Auch der deutsche Theologe Martin Niemöller hat ein solches Beispiel gegeben, das mich in meiner journalistischen Karriere begleitet. In seiner Jugend war er Antisemit und bewunderte Hitler. Als die Nationalsozialisten jedoch in Deutschland die Macht ergriffen, erkannte er, was deren Ideologie war: Es ging nicht nur um die Vernichtung der Juden, sondern um die Vernichtung aller Andersdenkenden. Niemöller sagte seine Meinung und wurde von 1937 bis 1945 in den Konzentrationslagern von Sachsenhausen und Dachau inhaftiert. In seiner Gefangenschaft schrieb er ein Gedicht, das mich seit den Tagen meiner Jugend beeindruckt:
„Als die Nazis die Kommunisten holten, habe ich geschwiegen, ich war ja kein Kommunist. Als sie die Gewerkschafter holten, habe ich geschwiegen, ich war ja kein Gewerkschafter. Als sie die Sozialisten einsperrten, habe ich geschwiegen, ich war ja kein Sozialist. Als sie die Juden einsperrten, habe ich geschwiegen, ich war ja kein Jude. Als sie mich holten, gab es keinen mehr, der protestieren konnte.“
Wie gehst du mit Ungerechtigkeiten in deinem Umfeld um? Mit Armut, Mobbing, häuslicher Gewalt, Diskriminierung? Ich bewundere Menschen wie Lasantha Wickrematunge und Martin Niemöller. Menschen, die aufstehen und nicht wegschauen, wenn sie Ungerechtigkeiten sehen. Die nicht sagen, das ginge sie nichts an. Sondern den Mund aufmachen, wenn es sein muss. Sie erinnern mich an Jesus, der sich wie kein anderer nicht davon abhalten ließ, das Richtige zu tun. Und ich bin der festen Überzeugung, dass ich ebenso wie jeder andere Christ dazu aufgerufen bin, seinem Vorbild zu folgen und als Vorbild voranzugehen.
Serge Enns
5 | Warum bin ich immer noch der Alte?
Und der HERR, dein Gott, wird dein Herz beschneiden und das Herz deiner Nachkommen, damit du den HERRN, deinen Gott, liebst von ganzem Herzen und von ganzer Seele, auf dass du am Leben bleibst.

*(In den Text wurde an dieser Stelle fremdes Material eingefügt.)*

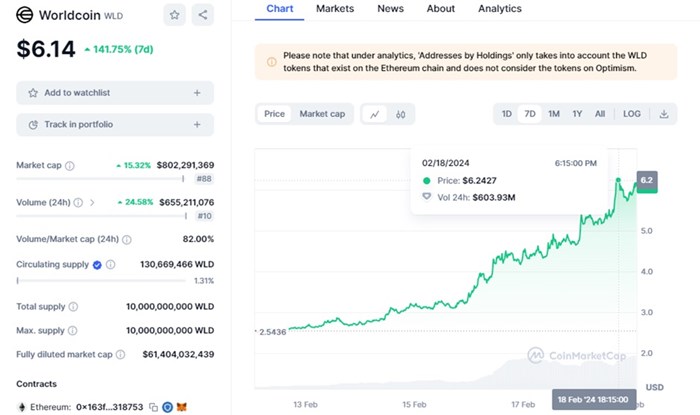
Task: Switch chart to Market cap view
Action: (322, 114)
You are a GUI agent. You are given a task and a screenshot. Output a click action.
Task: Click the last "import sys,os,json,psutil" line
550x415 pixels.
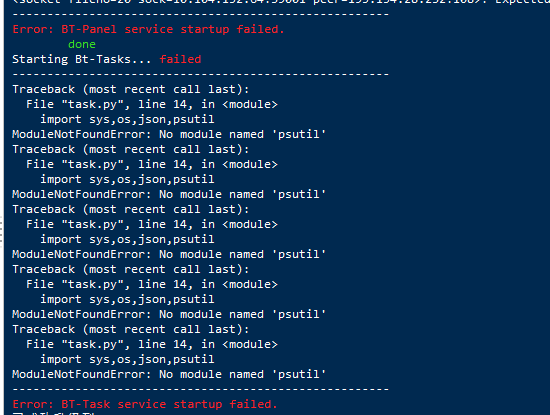click(127, 360)

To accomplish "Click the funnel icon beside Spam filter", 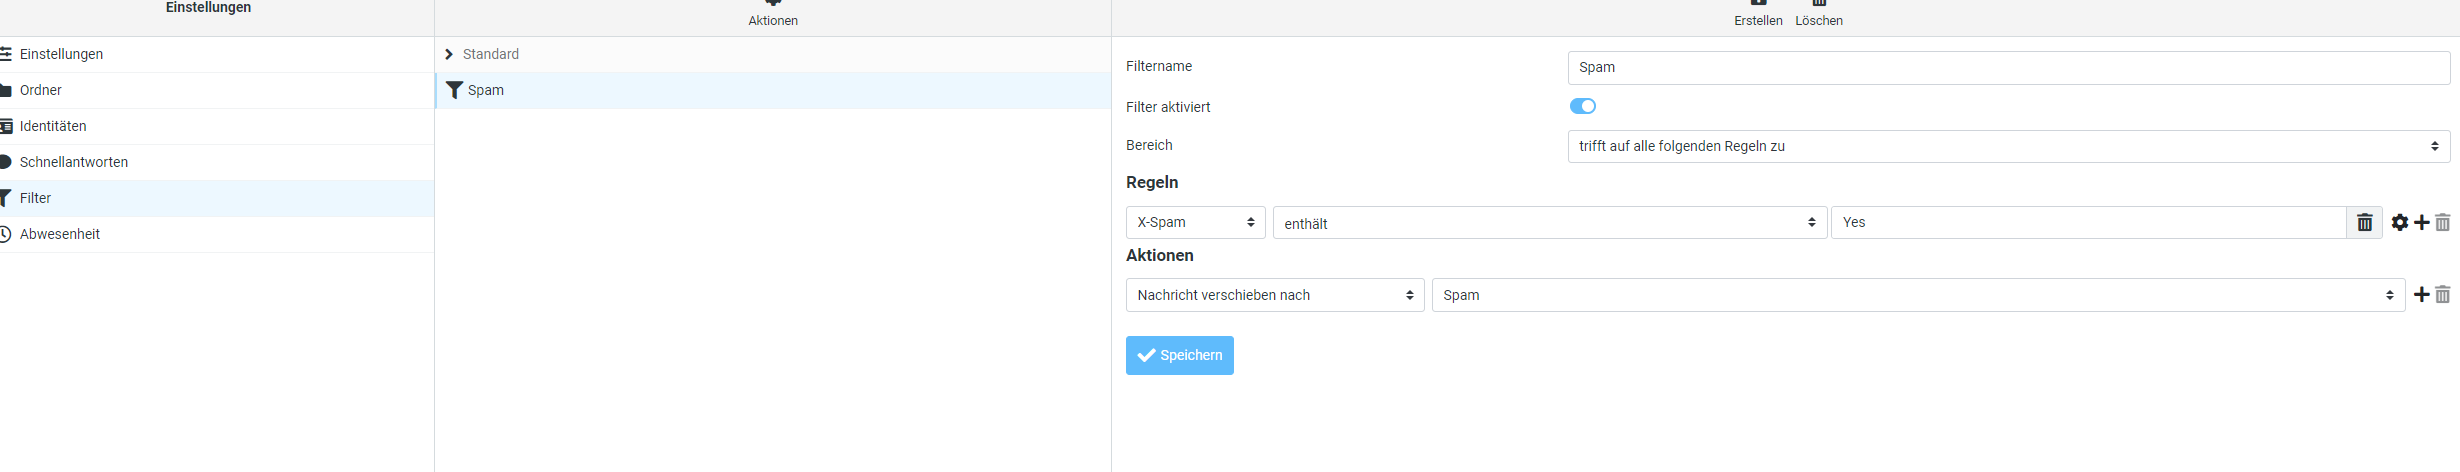I will click(454, 90).
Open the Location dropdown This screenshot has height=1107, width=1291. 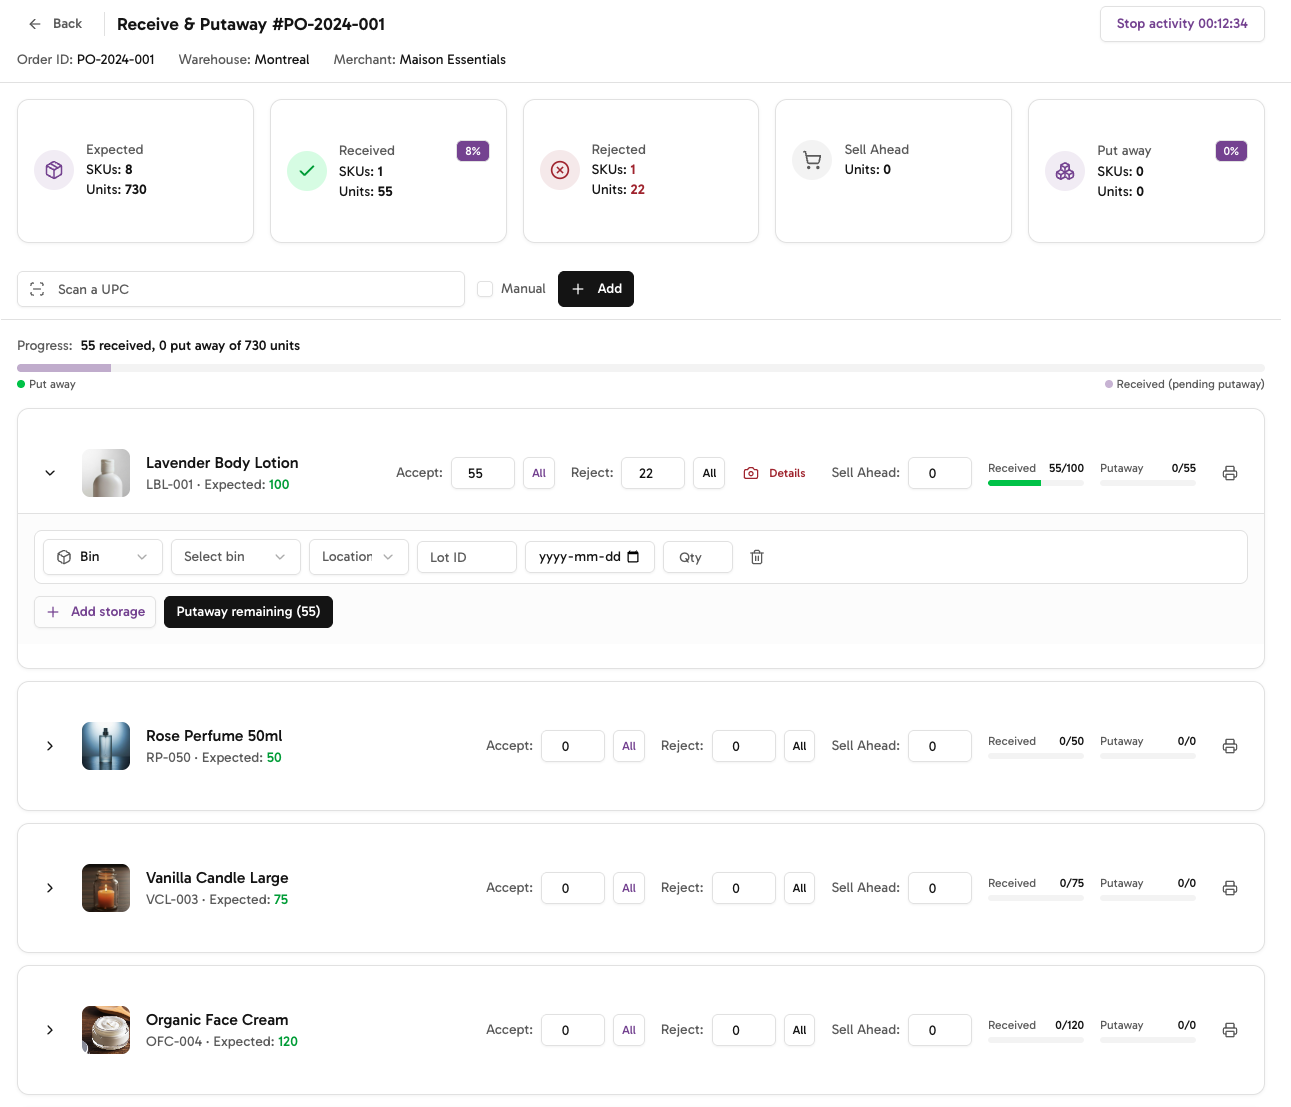coord(358,557)
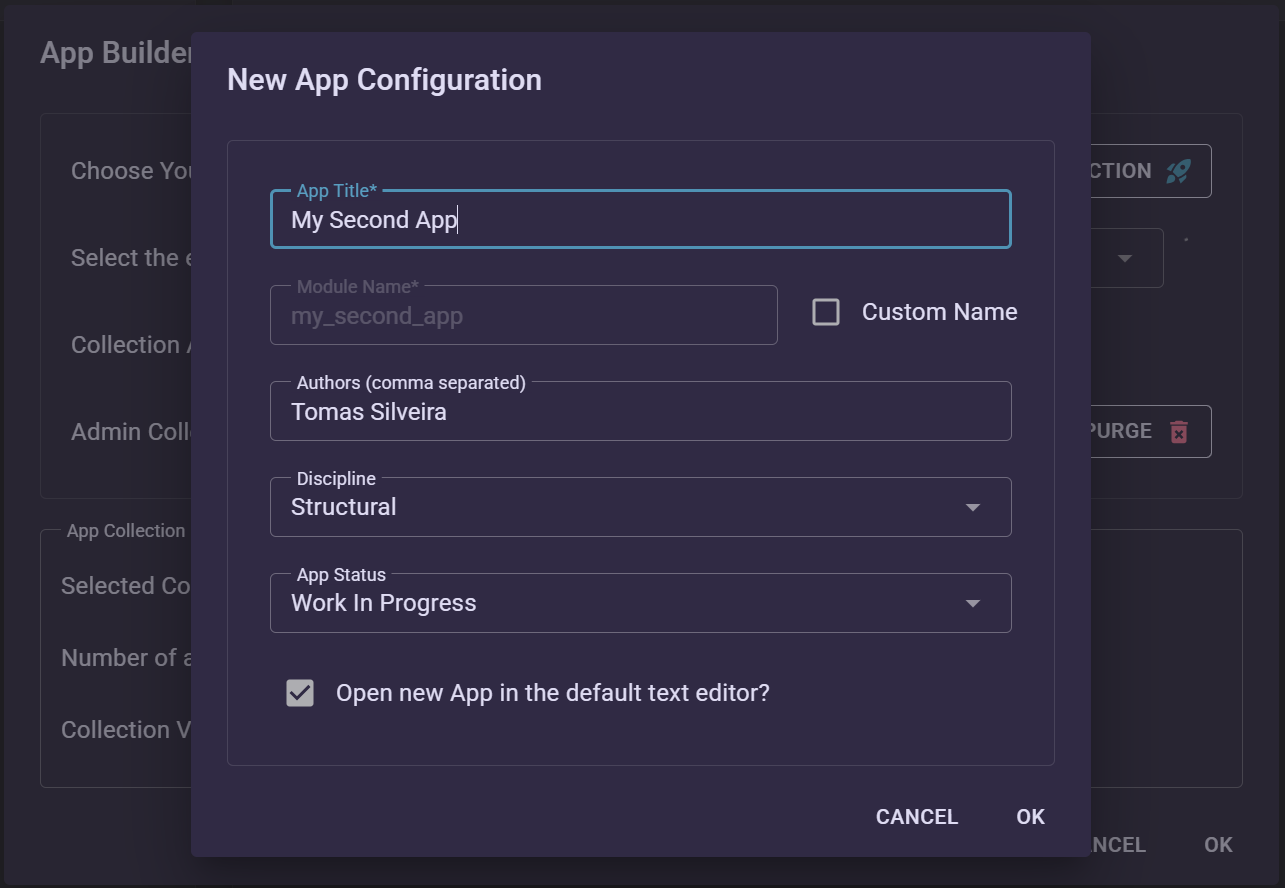This screenshot has height=888, width=1285.
Task: Click the rocket launch icon behind the dialog
Action: tap(1180, 170)
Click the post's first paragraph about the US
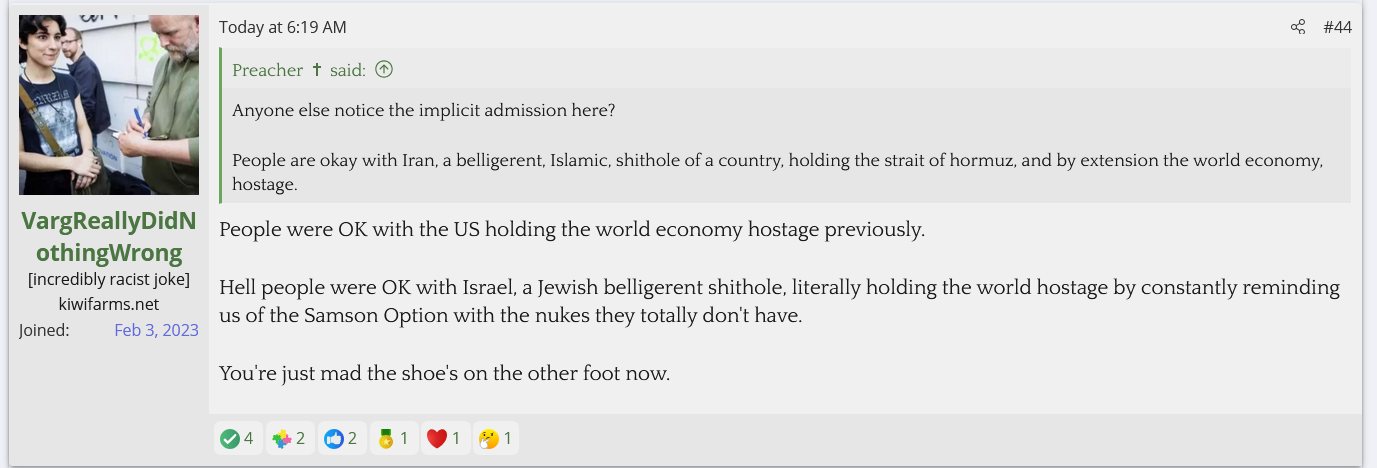 [572, 229]
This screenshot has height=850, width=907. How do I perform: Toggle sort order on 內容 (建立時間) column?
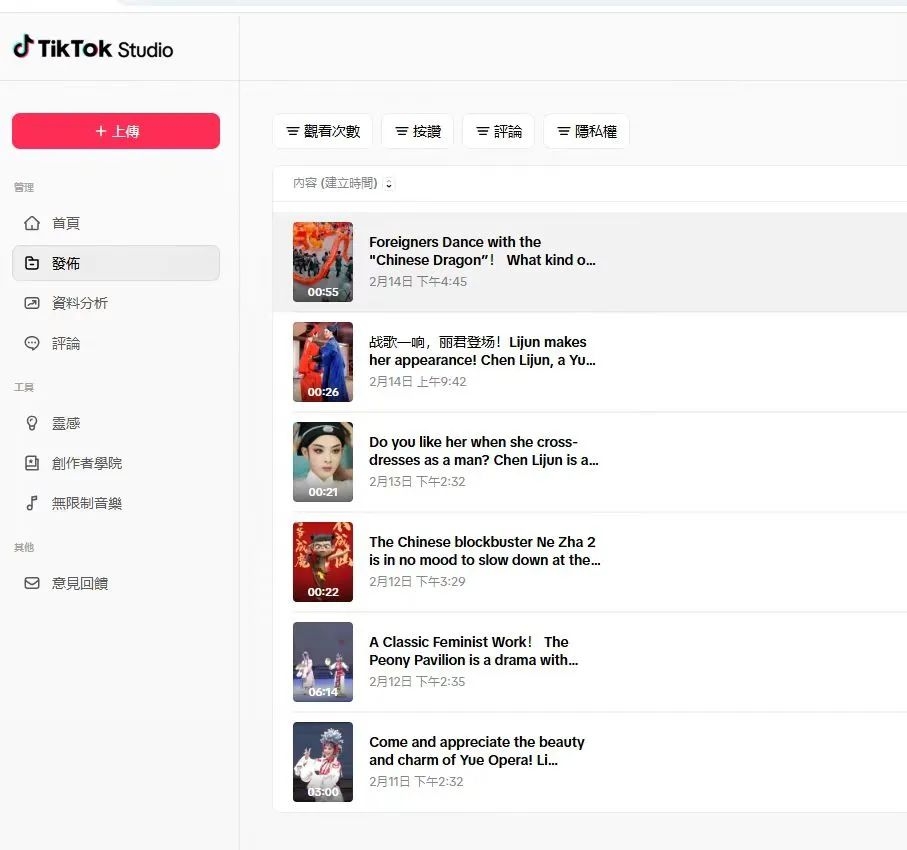(x=389, y=184)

5. MOSE 30,6 (LUTHER 1984)
Wenn Gott unsere Herzen beschneiden möchte, heißt das für mich, dass er uns an einer ganz tiefen, bedeutsamen Stelle verändern will. Das Herz ist in seiner biblischen Bedeutung der innerste Ort und der Ausgangspunkt unseres Seins und Erlebens. Dort werden meine Entscheidungen geboren. An diesem zentralen Ort sind unsere tiefsten und grundlegendsten Überzeugungen abgelegt.
Auf der anderen Seite ist dem Menschen selbst dieser Ort nicht unmittelbar zugänglich: Entscheidungen, die ich treffe, kann ich oft nur im Nachhinein betrachten und bewerten. Das Besondere am Glauben an den Gott der Bibel ist, dass er unser Leben verändern will. Nicht nur äußerlich, sondern auch und vor allem innerlich. Welche Rolle Gott in der Lebens- und Herzensveränderung spielt, ist für mich jedoch nach wie vor geheimnisvoll. Es könnte der Eindruck entstehen, dass der christliche Glaube sich durch das Halten von Geboten und einen frommen Lebenswandel ausdrückt. Die Lebensführung hat der Gläubige selbst zu steuern, Veränderung ist eher ein Willensakt, für den man selbst die Verantwortung trägt. Wenn ich damit nicht zurechtkomme, muss ich eben in „Seelsorge“ gehen und mir helfen lassen. Dabei hilft mir die Erkenntnis, dass Gott mich ja liebt, und Veränderung ist somit eine angemessene Antwort auf die Gottesliebe.
Andererseits weiß ich, dass Gott selbst mich verändern will. Dies geschieht wohl, indem ich mich ihm öffne und hinhalte. In Zeiten der Andacht, des Lobpreises, der Seelsorge oder im Gebet kann Gott an mir wirken. Wie oder warum das geschieht, ist meist nicht genauer zu erfahren – es geschieht aus Gnade. Letztendlich kommt es aber auch wieder auf den Menschen selbst an, wann und wie oft er sich Gott stellt – und ob überhaupt.
Meine Alltagsbeobachtung ist, dass Lebensveränderung insbesondere in Krisensituationen geschieht. Auch berichten Familienangehörige von Neubekehrten manchmal von Veränderungen zum Guten, die selten bewusst gesteuert sind. In späteren Jahren des Christseins scheint es aber an bestimmten Punkten einfach nicht weiterzugehen, auch oder gerade bei Haltungen, die von außen betrachtet aber wesentlich wären.
Wie sieht es nun in meinem Leben aus? Passiert hier noch Veränderung? Und was ist mein Gebet, wenn der alte Mensch in mir sichtbar wird: „Oh, Mist, Herr! Ich habe versagt! Ich verspreche dir Besserung, und vor allem mache ich mehr Stille Zeit“?
Wenn Er zugesagt hat, uns zu verändern, könnte unser Gebet doch auch lauten: „Herr, warum bin ich immer noch der Alte?“ Wenn ich wirklich ihm die Verantwortung für mich gebe, wird es spannend, was passieren wird. Alle Achtung!